++++ ENTRIES PROVIDED ++++

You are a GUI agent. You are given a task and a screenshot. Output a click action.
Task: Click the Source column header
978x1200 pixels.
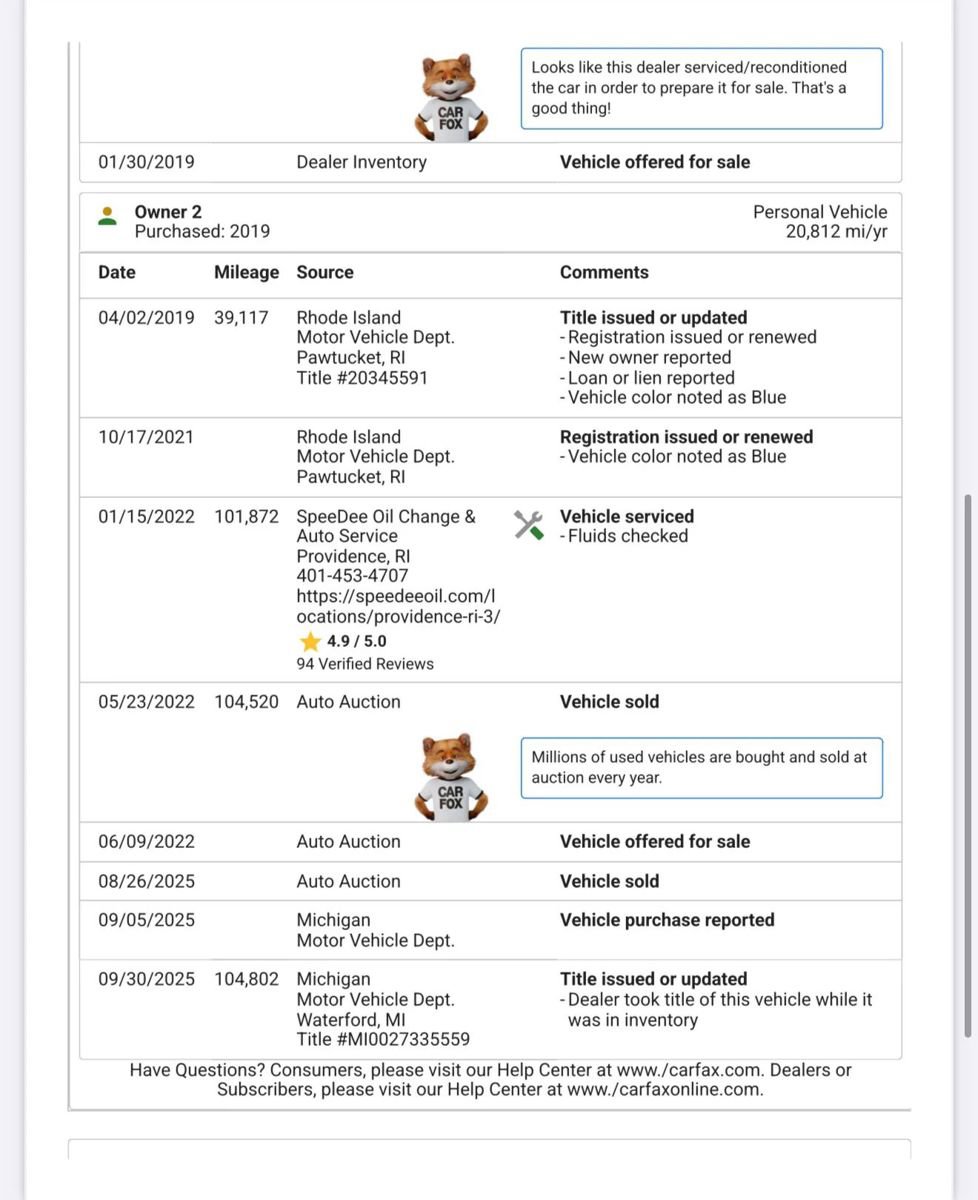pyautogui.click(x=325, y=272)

++++
++++ ENTRIES PROVIDED ++++

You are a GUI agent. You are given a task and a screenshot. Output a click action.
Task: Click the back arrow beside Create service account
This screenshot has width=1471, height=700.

++++

▶ _EXERCISE OBJECTIVE_
Both end lines included, restate word for word the lines above from the line with "Task: Click the back" to the line with "This screenshot has width=1471, height=700.", and nothing else.

▶ _WRITTEN SOLUTION_
Task: Click the back arrow beside Create service account
This screenshot has width=1471, height=700.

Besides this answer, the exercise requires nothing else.